Business + News – nicht umgekehrt
Im am dünnsten besiedelten Teil des ländlichen Texas sind wir aus dem Lokalnachrichten-Business ausgestiegen und ins Community-Business eingestiegen. Wir haben eine Marke ins Leben gerufen, die Gemeinschaft stiftet.
Am 4. Juli 2019 haben wir unsere ersten Zeitungen veröffentlicht. Gleichzeitig öffneten wir die Türen von The Sentinel – einem Café mit unserer Redaktion, einem kleinen Laden und einem Veranstaltungsraum. Damit wollten wir das Geld verdienen, das wir mit Inhalten und Reichweite nicht mehr verdienen konnten. Rund um den fast 100 Jahre alten Titel der Zeitung, haben wir ein ganzes Ökosystem neu erschaffen.
Heute, fast fünf Jahre später, haben wir unsere Einnahmen versechsfacht. Wir konnten mehr Journalisten einstellen, die mit besserer Bezahlung ein besseres Produkt herstellen.
Marfas Wirtschaft fußt auf Tourismus, also haben wir einen Einnahmemix geschaffen, der dazu passt und gleichzeitig unserer Community etwas Gutes tut. Journalismus bleibt unser Daseinsgrund. Unsere Journalisten produzieren ein erstklassiges, wöchentliches Produkt, das die Leute brauchen und lieben. Und sie lieben die Community, die wir im The Sentinel bieten. Von einem kleinen Familienunternehmen haben wir uns zu einer Organisation mit 20 Mitarbeitern entwickelt.
Eine nachhaltige, Community-zentrierte Zukunft für Lokaljournalismus
Bleibt Lokaljournalismus im News-Business, werden wir zwar schon irgendwie sein Überleben sichern können. Wenn Lokaljournalismus aber ins Community-Business einsteigt, hat er die Chance auf eine echte Zukunft.
Die gute Nachricht ist, dass mehr Mittel und Ressourcen für diese Zukunft bereitgestellt werden als je zuvor. In den USA unterstützt Press Forward, ein Zusammenschluss von Stiftungen, lokale Projekte in den nächsten Jahren mit 500 Millionen Dollar. Der Topf wächst, immer mehr Stiftungen schließen sich an. Und ja, Stiftungen können helfen, sind aber nur ein Baustein. Wir müssen auch Impact-Investoren und lokale Unternehmer an den Tisch bekommen, um beim Aufbau neuer Ökosysteme für den Lokaljournalismus mitzuwirken.
Was vor unserer Haustür passiert, ist das Frühwarnsystem einer gesunden Demokratie.
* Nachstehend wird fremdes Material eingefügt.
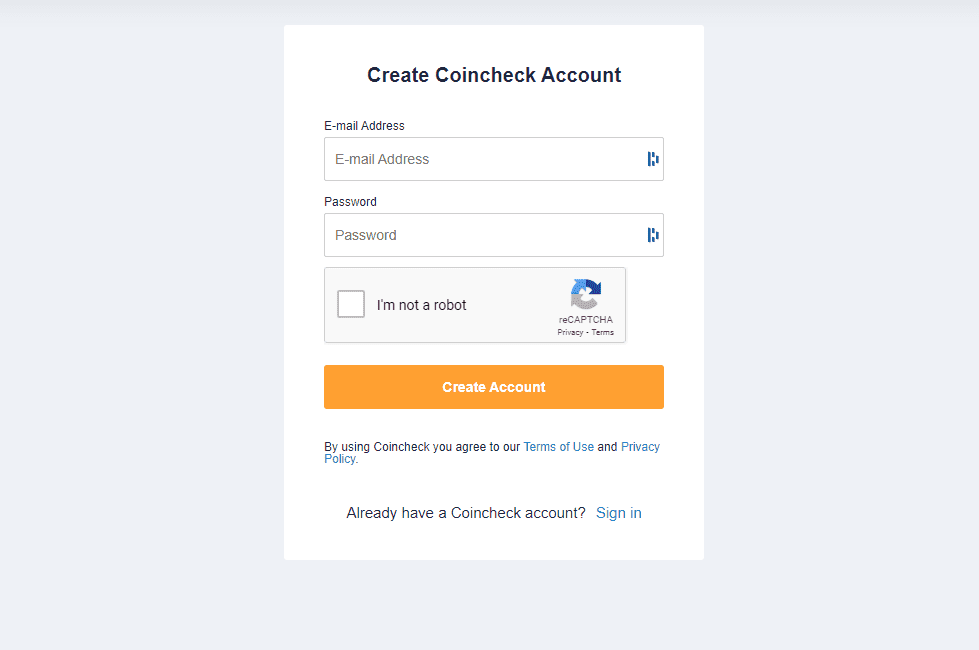Click the Password field label

pyautogui.click(x=350, y=201)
Ist es nicht etwas kurzsichtig zu denken, dass allein neuartige journalistische Produkte oder gemeinnütziger Journalismus das Allheilmittel sind, auf das wir gewartet haben?
Menschen zahlen dafür, Teil von etwas zu sein. Sie sind bereit, sieben Dollar für eine Tasse Kaffee auszugeben, weil es ihnen ein bestimmtes Lebensgefühl vermittelt. Sie tun sich aber schwer damit, auch nur einen Dollar am Tag für Informationen zu bezahlen. Eine Marke aufzubauen, die Gemeinschaft stiftet, ist das Beste, was Lokaljournalismus tun kann, um sich abzuheben und relevant zu bleiben.
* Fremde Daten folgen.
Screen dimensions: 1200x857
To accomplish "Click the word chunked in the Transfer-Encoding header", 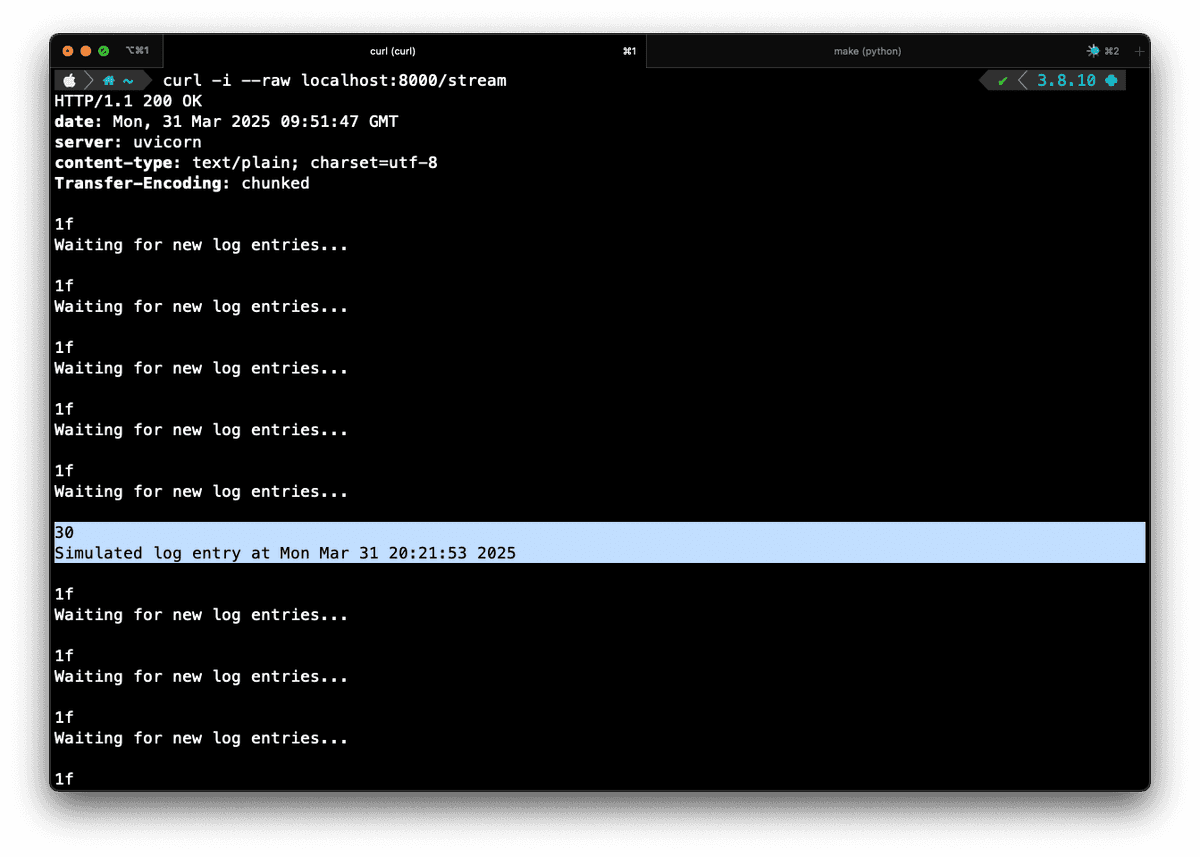I will pos(274,183).
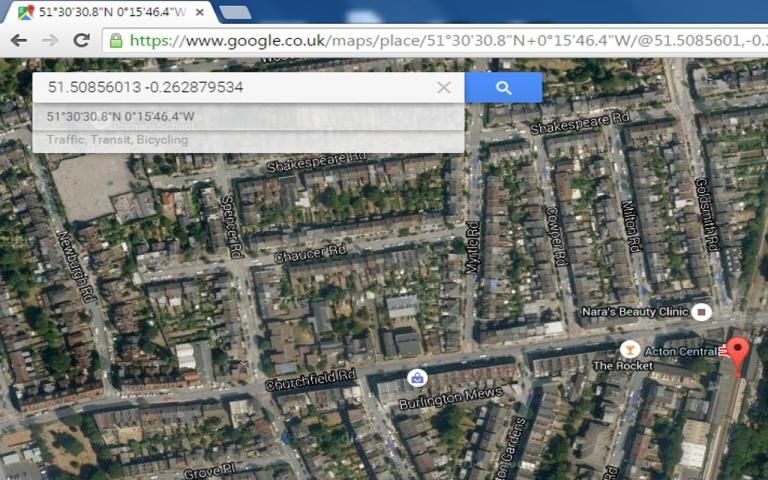Open Traffic, Transit, Bicycling options
Viewport: 768px width, 480px height.
[117, 140]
Wo kommen Menschen zusammen? Was will und braucht eine Community? Und wie kann ein Produkt eine Lücke füllen? Das Modell von The Sentinel ist replizierbar. Aber das Ökosystem und dessen Einnahme-Mix muss standortspezifisch sein, angepasst an den Ort und die Menschen, die dort leben. Geschaffen von stolzen Einheimischen, die sich gegenseitig unterstützen. Das ist es, was Community letztlich ausmacht.
Um das im großen Stil zu tun, brauchen wir eine Vision. Wir brauchen Menschen, die vor Ort im Lokalen die Arbeit machen. Und wir brauchen Geld. Produkte sind kurzlebig. Aber Marken können ewig bestehen. Lasst es uns angehen!
Max Kabat ist Verleger und Mitinhaber von The Big Bend Sentinel, einer Wochenzeitung für die Grenzregion im äußersten Westen von Texas. Außerdem betreibt er mit The Sentinel einen Ort, der gleichzeitig Café, Veranstaltungsort und Redaktion der Zeitung ist. Max ist auch Mitbegründer der Marketingagentur goodDog. Eine englische Version dieses Artikels ist zuerst auf Linkedin erschienen.
Dieses Fallbeispiel ist Teil des Angebots vom CORRECTIV.StartHub, der Anlaufstelle für Journalistinnen und Journalisten, die ihr eigenes Community-zentriertes Medienprojekt gründen wollen.